GIVEN TEXT -
________________________

But this beaten-down property stock came roaring back, closing at 3,210p on 9 April 2021. Unfortunately, the shares have fallen steeply pretty much ever since. Here’s how they’ve performed over six timescales:

Current price1323.5p
One day-8.9%
Five days-6.6%
One month-6.1%
Six months-8.2%
One year-43.0%
Five years-48.8%

At the current share price, Persimmon is valued at £4.2bn. As my table shows, the stock is down over all six periods ranging from one day to five years. And this business is worth almost half of what it was one year and five years ago.

I’ve been riding this roller coaster since 26 July last year, when my wife bought Persimmon stock for our family portfolio at 1,856p. Based on the above share price, we’ve lost 28.7% of our investment in under eight months. Ouch.

Get ready for a rough 2023

Thanks to soaring consumer prices, sky-high energy bills and rising interest rates, the UK housing market is set to have a troubled 2023.

________________________

DATASET CONTENT -

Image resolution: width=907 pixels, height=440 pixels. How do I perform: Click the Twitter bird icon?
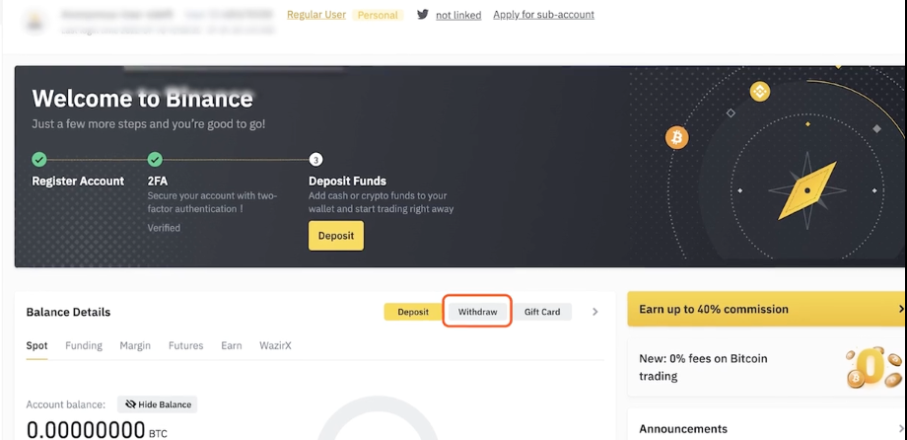click(x=423, y=15)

________________________

SET TASK A - According to the Persimmon share text, what price per share was paid for the stock bought on 26 July last year?
SET TASK B - From the Persimmon share text, extract the passage that opens with the words containing "Current price1323.5p" and closes with "eight months. Ouch.".
Answer from the Persimmon share text alone, not from the material.

RIGHT ANSWER A - 1,856p.

RIGHT ANSWER B -
Current price1323.5p
One day-8.9%
Five days-6.6%
One month-6.1%
Six months-8.2%
One year-43.0%
Five years-48.8%

At the current share price, Persimmon is valued at £4.2bn. As my table shows, the stock is down over all six periods ranging from one day to five years. And this business is worth almost half of what it was one year and five years ago.

I’ve been riding this roller coaster since 26 July last year, when my wife bought Persimmon stock for our family portfolio at 1,856p. Based on the above share price, we’ve lost 28.7% of our investment in under eight months. Ouch.